Over the past five years or so, many studies have observed and profiled these varying microglial states but haven’t been able to characterize the genetics behind them. 

Kampmann and his team wanted to identify exactly which genes are involved in specific states of microglial activity, and how each of those states are regulated. With that knowledge, they could then flip genes on and off, setting wayward cells back on the right track. 

From Advanced Genomics to a Holy Grail

Accomplishing that task required surmount fundamental obstacles that have prevented researchers from controlling gene expression in these cells. For example, microglia are very resistant to the most common CRISPR technique, which involves getting the desired genetic material into the cell by using a virus to deliver it.

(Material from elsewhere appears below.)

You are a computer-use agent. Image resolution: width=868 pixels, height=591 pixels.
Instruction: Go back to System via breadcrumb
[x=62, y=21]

To overcome this, Kampmann’s team coaxed stem cells donated by human volunteers to become microglia and confirmed that these cells function like their ordinary human counterparts. The team then developed a new platform that combines a form of CRISPR, which enables researchers to turn individual genes on and off—and which Kampmann had a significant hand in developing—with readouts of data that indicate functions and states of individual microglia cells.  

This shows the outline of two heads
The research focuses on microglia, cells that stabilize the brain by clearing out damaged neurons and the protein plaques often associated with dementia and other brain diseases. Image is in the public domain

Through this analysis, Kampmann and his team pinpointed genes that effect the cell’s ability to survive and proliferate, how actively a cell produces inflammatory substances, and how aggressively a cell prunes synapses. 

And because the scientists had determined which genes control those activities, they were able to reset the genes and flip the diseased cell to a healthy state.

Armed with this new technique, Kampmann plans to investigate how to control the relevant states of microglia, by targeting the cells with existing pharmaceutical molecules and testing them in preclinical models. He hopes to find specific molecules that act on the genes necessary to nudge diseased cells back to a healthy state. 

Kampmann said that once the right genes are flipped, it’s likely that the “repaired,” microglia will resume their responsibilities, removing plaques associated with neurodegenerative disease and protecting synapses rather than taking them apart.

“Our study provides a blueprint for a new approach to treatment,” he said. “It’s a bit of a holy grail.” 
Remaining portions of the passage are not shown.